◆ Challenges ◆
1 – In the blog post about a friend's memorial, which city was the writer supposed to fly to for a first marathon?
2 – Please pick up the blog post about a friend's memorial where it stops and continue it.

◆ Reading text ◆
Sunday, January 6, 2008

One Year

This morning my Love and I are going to a memorial service. My friend Amy passed away one year ago and was laid to rest this weekend in 2007.

The end of 2006 was personally a very difficult time, and the terminal illness of my friend finally living up to its "terminal" tag made the holidays almost unbearable.

I was in Las Vegas for the Consumer Electronics Show (CES) when things were finalized. My plans had been to leave Las Vegas Friday for Phoenix, as I was to run my first marathon there. Instead, I got the last seat on the first plane out to Chicago for the wake that Friday afternoon.

Thursday evening, two other employees of my company had taken our customer out to dinner and the Celine Dion show. Four engineers fourth row center sipping strawberry daiquiris out of fancy plastic cups. Quite a sight.

The customer wanted to party all night & really let loose so we ended up at a club and then finally he and I sitting together at a $50 minimum blackjack table at the Wynn. This was the smallest bet table we could find during that evening at our hotel.

I won't detail my travails during that evening, but suffice it to say my Italian colleague had to go to his room to bring me $600 cash to keep me afloat. My customer finally left at 3AM, a few hundred dollars up. I hit a lucky streak and even though it appeared to the newly assembled crowd that I was raking it in (like winning over $500 in one hand), I really had just started to climb my way out of the hole I had dug during the last few hours.

I left Las Vegas a few hundred down as I boarded the cab at 4:30AM. Waiting for my ride and travelling companions as I stood in the lobby of the Wynn, I watched a sea of drunken clubbing young men and women making their way back to their rooms, or perhaps like me to their flights. The women with carrying their shoes, the men carrying their women. The somewhat sexy yet seedy side of the strip at sunrise.

(Records for finding displayed items)
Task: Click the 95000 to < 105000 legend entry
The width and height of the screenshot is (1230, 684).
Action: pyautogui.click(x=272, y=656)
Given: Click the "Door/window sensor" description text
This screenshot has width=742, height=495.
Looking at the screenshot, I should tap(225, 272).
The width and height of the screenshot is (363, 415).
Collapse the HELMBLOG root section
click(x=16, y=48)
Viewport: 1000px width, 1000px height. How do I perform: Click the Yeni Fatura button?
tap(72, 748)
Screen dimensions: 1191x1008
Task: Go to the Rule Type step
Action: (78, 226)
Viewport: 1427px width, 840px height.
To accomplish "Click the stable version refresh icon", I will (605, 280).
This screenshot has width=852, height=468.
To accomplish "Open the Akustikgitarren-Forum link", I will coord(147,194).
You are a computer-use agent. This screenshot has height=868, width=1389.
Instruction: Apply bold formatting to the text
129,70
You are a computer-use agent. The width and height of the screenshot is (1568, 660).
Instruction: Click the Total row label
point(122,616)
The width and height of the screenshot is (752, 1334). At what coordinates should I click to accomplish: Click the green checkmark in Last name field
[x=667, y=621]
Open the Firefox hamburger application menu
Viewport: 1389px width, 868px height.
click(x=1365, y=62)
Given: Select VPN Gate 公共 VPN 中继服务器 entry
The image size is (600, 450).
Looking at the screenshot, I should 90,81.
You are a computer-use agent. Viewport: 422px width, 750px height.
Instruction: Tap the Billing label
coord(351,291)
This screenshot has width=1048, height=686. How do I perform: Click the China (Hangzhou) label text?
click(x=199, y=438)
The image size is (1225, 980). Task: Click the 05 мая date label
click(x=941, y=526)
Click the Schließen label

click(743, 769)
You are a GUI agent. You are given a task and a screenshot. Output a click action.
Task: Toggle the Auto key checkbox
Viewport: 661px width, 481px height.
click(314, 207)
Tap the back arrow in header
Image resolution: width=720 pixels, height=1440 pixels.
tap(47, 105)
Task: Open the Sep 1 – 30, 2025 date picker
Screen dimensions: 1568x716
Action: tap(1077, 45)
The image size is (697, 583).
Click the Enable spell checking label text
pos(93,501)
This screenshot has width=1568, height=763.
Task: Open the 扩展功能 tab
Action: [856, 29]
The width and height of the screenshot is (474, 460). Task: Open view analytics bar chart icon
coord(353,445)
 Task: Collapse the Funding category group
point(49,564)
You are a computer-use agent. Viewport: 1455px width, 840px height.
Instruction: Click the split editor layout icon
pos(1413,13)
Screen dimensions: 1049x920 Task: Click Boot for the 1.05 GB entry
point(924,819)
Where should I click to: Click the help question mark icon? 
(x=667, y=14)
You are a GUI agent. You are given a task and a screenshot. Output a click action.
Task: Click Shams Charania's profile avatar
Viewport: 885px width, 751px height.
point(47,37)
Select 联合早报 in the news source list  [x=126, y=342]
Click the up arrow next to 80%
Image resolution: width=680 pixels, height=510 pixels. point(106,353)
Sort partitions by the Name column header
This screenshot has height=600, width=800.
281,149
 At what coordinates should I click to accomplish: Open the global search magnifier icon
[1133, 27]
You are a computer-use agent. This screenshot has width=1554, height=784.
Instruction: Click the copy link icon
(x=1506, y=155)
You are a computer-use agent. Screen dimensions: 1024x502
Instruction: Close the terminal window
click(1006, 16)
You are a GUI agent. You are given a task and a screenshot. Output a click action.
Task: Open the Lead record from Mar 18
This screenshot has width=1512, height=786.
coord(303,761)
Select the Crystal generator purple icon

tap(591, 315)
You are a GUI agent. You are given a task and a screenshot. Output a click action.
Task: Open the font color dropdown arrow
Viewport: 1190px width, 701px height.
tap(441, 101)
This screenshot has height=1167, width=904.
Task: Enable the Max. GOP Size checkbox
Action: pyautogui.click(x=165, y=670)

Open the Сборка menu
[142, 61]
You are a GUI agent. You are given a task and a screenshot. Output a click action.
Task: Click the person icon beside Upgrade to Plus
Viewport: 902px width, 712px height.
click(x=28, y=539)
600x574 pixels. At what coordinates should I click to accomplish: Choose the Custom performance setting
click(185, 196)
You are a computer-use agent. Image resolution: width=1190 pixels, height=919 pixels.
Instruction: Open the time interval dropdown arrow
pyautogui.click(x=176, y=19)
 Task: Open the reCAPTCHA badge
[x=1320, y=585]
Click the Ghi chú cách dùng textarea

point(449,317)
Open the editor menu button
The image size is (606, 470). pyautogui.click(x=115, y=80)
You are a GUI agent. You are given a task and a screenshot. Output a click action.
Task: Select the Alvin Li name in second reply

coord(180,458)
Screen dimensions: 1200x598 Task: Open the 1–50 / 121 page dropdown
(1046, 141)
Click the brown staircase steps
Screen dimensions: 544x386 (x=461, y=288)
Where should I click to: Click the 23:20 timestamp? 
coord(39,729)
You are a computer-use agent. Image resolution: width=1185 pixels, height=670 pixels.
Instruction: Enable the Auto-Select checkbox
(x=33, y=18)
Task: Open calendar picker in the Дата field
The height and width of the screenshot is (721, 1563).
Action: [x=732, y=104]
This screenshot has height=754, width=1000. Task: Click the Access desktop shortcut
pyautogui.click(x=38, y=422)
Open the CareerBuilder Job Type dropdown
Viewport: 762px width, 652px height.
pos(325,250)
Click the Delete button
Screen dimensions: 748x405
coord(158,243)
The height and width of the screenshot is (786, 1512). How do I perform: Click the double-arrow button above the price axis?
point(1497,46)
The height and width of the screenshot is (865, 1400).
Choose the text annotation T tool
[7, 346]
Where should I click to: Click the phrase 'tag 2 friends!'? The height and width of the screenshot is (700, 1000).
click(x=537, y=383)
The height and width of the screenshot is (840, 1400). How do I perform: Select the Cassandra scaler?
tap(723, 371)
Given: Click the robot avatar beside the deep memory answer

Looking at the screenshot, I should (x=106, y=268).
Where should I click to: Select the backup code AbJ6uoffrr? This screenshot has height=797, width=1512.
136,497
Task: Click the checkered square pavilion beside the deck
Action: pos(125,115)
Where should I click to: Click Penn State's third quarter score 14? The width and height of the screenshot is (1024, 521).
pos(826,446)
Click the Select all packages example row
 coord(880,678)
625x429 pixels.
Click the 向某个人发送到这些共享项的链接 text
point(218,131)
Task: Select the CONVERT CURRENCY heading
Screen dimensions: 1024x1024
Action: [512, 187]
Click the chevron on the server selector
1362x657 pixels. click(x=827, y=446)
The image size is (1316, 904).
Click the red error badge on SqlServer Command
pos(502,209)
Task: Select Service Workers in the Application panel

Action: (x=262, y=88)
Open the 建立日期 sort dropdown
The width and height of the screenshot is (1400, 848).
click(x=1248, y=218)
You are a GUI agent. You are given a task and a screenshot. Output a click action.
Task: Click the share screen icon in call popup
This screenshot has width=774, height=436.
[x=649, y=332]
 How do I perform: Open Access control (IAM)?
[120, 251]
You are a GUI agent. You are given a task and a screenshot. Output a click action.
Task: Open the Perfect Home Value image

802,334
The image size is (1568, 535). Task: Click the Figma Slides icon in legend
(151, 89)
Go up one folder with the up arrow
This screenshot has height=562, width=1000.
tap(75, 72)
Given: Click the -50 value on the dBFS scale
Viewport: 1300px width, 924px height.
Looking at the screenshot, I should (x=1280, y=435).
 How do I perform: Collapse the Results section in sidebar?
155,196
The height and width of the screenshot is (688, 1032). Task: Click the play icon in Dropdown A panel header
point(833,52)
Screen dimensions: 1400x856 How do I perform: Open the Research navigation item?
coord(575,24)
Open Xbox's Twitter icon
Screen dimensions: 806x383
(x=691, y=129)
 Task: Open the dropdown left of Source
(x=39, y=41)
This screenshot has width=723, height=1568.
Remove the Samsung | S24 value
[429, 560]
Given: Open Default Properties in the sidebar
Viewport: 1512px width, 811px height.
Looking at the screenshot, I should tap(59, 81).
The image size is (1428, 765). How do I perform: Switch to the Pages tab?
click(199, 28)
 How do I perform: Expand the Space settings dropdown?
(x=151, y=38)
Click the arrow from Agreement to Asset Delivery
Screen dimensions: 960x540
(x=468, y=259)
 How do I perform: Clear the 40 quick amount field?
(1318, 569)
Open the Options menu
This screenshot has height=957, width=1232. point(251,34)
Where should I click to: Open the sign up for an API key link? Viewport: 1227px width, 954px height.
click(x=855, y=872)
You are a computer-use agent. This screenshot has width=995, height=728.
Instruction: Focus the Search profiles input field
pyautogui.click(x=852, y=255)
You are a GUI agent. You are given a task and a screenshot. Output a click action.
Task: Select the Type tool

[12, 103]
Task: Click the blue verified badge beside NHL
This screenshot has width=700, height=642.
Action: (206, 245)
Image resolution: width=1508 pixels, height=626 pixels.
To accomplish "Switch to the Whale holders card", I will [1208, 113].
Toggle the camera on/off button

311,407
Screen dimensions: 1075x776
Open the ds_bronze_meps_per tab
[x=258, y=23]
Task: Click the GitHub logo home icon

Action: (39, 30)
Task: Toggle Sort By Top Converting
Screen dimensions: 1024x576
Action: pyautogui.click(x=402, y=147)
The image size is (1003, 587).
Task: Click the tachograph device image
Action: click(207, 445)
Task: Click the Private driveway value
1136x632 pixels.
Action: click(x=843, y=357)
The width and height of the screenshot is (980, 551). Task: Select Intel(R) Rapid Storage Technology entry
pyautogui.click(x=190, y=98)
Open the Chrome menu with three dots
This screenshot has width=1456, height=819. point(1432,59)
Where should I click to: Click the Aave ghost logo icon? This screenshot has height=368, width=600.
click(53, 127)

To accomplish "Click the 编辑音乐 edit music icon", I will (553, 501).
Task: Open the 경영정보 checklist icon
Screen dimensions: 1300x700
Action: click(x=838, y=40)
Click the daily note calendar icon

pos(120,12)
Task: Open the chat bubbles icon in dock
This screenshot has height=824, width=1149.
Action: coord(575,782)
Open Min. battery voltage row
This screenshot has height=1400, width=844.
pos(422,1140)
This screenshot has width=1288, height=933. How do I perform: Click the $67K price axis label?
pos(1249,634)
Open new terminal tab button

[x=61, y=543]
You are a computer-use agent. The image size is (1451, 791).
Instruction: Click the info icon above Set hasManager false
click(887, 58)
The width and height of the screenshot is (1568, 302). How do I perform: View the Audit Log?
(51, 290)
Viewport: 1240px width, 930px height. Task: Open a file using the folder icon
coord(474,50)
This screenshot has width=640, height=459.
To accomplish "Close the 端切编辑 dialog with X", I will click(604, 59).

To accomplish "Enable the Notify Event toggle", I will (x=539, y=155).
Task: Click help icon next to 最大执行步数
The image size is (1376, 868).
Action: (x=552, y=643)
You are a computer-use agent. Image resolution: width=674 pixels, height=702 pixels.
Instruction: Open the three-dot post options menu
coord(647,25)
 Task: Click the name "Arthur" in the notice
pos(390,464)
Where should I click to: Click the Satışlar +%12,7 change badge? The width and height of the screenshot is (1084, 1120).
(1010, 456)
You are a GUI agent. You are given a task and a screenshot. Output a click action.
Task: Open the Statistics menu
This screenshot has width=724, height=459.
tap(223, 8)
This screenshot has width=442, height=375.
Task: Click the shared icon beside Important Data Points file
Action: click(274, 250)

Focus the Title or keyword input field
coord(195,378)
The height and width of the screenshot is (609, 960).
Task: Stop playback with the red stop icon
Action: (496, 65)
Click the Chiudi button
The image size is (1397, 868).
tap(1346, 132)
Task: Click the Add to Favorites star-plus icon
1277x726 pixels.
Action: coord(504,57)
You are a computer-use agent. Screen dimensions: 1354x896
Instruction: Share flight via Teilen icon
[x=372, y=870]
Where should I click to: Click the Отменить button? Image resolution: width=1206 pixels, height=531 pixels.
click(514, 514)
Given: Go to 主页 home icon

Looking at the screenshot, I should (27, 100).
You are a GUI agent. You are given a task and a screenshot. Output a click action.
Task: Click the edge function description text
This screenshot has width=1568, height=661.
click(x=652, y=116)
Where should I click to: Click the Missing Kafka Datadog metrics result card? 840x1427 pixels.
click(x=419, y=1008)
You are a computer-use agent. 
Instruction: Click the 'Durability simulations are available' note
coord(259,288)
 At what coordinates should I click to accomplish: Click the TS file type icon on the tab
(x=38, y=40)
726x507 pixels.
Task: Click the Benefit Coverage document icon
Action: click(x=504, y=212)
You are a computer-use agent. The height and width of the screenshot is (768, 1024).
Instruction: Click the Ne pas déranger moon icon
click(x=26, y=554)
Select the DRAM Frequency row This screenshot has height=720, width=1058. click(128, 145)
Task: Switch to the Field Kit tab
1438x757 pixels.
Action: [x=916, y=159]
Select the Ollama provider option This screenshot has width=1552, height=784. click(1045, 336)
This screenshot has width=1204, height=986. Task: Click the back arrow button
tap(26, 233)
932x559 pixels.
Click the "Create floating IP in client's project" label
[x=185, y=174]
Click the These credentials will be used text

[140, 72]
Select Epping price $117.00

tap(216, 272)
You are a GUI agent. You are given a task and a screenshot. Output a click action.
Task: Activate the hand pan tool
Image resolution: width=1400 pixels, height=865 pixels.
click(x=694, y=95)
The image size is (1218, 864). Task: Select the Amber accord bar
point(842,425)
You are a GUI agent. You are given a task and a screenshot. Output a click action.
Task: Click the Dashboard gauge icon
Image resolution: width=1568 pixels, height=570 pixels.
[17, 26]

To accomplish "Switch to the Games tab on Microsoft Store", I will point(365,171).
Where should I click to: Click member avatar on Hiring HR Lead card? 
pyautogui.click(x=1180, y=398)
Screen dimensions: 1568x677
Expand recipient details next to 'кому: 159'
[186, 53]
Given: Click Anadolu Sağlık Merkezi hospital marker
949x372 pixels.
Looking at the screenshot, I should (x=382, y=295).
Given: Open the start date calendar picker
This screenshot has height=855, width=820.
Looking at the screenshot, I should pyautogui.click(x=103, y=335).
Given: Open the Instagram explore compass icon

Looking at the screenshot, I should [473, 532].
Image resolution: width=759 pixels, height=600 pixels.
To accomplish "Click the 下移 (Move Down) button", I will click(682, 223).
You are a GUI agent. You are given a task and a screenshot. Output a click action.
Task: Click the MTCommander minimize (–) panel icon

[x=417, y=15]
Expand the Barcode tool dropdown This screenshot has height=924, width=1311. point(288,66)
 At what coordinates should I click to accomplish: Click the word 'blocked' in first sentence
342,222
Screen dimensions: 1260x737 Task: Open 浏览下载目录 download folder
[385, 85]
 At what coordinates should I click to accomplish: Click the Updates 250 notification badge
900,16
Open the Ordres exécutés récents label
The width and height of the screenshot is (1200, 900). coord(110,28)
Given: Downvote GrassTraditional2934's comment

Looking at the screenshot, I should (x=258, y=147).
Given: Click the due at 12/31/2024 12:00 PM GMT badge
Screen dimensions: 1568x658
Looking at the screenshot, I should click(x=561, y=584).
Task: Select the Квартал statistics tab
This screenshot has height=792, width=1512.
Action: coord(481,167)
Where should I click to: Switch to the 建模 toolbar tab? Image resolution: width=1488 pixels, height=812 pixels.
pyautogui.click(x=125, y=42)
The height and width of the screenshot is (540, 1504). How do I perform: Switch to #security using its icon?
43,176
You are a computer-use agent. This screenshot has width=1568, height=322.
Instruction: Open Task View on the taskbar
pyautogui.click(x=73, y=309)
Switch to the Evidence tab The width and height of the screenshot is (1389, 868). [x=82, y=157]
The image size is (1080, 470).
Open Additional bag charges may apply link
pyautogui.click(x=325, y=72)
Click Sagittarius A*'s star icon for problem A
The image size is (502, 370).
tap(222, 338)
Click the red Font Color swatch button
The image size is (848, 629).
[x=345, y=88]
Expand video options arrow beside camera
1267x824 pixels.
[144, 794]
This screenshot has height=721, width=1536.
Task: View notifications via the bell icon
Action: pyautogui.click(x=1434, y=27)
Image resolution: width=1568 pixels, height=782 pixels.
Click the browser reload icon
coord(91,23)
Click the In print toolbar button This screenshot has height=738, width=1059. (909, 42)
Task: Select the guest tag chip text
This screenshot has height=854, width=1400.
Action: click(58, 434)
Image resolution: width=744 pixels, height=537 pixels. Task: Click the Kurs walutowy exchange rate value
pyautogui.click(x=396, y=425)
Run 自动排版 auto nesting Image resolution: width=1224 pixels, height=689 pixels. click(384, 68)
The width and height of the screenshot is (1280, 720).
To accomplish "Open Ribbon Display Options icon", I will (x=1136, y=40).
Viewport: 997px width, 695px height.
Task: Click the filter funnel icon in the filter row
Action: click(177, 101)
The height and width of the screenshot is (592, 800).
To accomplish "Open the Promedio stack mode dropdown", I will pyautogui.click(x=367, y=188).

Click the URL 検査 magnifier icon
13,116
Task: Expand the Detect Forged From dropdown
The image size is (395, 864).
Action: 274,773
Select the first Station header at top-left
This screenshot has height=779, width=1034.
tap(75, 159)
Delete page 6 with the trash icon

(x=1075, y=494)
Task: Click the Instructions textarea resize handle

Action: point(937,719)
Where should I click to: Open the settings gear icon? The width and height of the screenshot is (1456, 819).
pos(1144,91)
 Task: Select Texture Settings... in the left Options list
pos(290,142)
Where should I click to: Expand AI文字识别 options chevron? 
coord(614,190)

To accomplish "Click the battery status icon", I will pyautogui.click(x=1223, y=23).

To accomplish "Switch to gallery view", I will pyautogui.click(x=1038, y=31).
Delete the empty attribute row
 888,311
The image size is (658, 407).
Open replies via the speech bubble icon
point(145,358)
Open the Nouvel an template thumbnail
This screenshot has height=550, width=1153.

◆ Answers provided ◆
1 – Phoenix

2 –
I next found myself at 5AM with an enormous crowd of people at the airport. I hadn't slept a wink and could barely stand the sweaty, slow moving crowd. I put my iPod on high volume and tried to drift away, but found no solace in my thoughts.

My Italian colleague was traveling with me, connecting to Europe from Chicago. He pointed out my 180 degree change in complexion, from daring and exciting the evening prior to dour and miserable this morning. I explained to him my situation.

I sat in the back of the plane, trying to sleep, iPod full blast (mostly Celine Dion, by the way), fighting back tears as they streamed from my eyes.

Entering the room at the funeral hall I was bombarded; mourning friends, mourning family, mourning husband and young daughters, pictures all around commemorating Amy's life. And there, at the head of the room, my beautiful friend lying motionless.

A picture came up on the laptop slideshow, Amy and I together with a group at This Run's for Jack 5K running race two years prior, a fundraiser to combat melanoma.

I burst into tears and inconsolable sobbing, which seemed to last through the weekend.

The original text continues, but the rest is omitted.